== DATA EXCERPTS ==
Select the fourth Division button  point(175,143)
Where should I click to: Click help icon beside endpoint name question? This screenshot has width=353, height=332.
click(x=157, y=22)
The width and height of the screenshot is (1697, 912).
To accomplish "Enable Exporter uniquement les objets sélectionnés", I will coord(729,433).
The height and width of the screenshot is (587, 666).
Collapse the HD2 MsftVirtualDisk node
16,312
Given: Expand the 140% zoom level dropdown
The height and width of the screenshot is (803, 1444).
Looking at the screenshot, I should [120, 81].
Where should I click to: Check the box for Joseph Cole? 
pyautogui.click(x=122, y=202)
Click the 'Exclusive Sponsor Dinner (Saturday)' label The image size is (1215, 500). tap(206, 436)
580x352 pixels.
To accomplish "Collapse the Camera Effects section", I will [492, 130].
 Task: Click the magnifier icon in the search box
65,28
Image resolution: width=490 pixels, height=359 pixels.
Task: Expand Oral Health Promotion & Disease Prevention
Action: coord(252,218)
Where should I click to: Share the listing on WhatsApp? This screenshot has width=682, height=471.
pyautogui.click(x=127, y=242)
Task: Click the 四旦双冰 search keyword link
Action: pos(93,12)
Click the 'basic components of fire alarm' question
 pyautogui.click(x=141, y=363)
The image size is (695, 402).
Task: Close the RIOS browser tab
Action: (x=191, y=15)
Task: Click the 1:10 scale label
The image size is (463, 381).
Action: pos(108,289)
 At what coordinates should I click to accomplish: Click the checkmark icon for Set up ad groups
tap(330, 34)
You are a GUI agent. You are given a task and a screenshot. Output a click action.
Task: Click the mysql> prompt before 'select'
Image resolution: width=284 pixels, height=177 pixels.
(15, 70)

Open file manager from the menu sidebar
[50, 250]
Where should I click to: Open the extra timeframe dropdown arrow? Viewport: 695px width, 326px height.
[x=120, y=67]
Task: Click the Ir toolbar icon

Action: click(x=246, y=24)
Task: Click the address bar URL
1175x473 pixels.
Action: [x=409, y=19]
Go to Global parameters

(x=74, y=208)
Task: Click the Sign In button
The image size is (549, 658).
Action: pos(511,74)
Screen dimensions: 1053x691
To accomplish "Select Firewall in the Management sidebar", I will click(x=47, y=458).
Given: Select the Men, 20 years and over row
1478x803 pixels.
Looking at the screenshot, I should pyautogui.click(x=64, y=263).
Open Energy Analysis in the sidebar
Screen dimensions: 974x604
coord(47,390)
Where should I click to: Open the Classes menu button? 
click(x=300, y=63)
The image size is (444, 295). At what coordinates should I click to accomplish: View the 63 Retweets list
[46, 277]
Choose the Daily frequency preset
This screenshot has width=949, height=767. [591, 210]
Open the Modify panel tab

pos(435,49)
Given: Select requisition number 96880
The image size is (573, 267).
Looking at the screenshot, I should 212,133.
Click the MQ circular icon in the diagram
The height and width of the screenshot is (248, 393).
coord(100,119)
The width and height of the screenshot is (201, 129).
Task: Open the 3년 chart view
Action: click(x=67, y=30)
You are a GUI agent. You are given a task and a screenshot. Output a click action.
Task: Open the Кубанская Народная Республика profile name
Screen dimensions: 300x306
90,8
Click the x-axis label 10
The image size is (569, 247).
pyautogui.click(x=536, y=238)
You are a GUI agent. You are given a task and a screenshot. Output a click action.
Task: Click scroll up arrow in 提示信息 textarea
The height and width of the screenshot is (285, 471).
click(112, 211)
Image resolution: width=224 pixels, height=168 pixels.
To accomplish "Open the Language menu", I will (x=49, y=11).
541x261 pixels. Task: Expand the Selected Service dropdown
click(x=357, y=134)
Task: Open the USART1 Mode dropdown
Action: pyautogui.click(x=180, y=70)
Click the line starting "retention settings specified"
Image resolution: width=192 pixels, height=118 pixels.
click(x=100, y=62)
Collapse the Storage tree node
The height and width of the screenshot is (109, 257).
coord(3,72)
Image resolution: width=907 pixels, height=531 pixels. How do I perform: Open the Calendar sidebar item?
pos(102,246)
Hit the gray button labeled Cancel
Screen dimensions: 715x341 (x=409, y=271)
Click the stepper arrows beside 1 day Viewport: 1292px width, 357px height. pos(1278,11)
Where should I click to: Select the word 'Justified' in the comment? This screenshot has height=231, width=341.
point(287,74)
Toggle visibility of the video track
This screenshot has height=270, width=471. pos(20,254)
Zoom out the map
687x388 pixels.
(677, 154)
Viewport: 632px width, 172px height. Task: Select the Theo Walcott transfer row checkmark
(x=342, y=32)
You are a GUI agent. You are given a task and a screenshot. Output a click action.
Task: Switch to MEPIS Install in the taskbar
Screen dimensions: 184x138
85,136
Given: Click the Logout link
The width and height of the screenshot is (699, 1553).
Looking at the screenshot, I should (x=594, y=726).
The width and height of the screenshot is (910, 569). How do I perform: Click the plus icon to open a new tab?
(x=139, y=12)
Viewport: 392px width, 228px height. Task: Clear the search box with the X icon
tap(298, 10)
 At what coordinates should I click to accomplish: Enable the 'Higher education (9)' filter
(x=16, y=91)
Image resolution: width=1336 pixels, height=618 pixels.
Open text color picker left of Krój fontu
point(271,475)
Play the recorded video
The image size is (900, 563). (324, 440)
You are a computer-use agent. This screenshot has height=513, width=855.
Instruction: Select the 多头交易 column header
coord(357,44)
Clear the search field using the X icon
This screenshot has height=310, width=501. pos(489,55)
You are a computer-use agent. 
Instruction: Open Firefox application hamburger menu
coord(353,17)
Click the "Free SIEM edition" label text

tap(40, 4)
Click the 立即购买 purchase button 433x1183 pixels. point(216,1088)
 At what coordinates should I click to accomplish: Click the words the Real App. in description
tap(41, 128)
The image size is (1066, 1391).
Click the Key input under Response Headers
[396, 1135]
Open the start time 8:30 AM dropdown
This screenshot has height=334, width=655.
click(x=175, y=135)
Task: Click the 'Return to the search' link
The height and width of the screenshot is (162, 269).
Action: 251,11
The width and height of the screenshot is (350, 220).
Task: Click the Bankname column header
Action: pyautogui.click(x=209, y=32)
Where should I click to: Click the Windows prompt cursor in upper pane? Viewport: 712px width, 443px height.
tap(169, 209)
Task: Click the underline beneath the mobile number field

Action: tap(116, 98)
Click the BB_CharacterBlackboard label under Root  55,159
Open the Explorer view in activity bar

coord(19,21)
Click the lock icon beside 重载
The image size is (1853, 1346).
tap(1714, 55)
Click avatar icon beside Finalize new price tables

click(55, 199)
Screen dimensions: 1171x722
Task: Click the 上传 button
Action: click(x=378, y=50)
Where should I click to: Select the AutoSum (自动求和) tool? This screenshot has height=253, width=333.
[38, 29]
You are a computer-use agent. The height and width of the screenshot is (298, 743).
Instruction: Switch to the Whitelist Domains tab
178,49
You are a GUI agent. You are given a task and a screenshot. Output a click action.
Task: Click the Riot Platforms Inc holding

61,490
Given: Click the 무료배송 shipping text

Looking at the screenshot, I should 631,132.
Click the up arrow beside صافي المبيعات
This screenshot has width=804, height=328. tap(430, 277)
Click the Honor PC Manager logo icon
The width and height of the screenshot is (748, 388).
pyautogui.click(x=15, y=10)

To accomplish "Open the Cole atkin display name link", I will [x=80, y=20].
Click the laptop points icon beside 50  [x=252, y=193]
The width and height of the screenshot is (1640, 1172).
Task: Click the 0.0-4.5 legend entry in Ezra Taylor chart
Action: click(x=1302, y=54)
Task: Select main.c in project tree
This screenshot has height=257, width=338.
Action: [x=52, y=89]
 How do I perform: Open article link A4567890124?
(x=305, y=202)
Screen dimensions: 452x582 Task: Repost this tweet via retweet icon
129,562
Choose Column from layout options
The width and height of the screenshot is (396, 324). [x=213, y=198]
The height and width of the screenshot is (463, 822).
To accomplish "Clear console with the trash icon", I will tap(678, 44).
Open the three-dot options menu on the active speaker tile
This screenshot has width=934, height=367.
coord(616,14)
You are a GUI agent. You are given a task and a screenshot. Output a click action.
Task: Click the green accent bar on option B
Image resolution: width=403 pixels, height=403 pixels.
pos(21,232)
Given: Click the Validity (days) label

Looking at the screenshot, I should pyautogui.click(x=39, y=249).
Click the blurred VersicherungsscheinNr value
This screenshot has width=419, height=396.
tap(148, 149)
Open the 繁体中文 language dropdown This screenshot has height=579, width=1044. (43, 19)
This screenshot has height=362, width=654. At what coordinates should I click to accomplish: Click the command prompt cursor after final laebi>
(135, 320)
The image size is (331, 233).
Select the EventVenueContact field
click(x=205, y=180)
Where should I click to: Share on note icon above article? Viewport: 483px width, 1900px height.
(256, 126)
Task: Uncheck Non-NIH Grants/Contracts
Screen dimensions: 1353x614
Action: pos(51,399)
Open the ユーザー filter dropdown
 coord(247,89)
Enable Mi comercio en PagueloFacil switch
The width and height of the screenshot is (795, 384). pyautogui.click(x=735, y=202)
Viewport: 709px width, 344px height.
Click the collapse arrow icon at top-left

== WHAT TO PRODUCE ==
Which lines in the material contain the word "computer"? Pull each of them out.

== SOLUTION TO THE PROBLEM ==
You are a computer-use agent. This screenshot has height=513, width=855.
You are a computer-use agent. 
You are a computer-use agent. The height and width of the screenshot is (298, 743).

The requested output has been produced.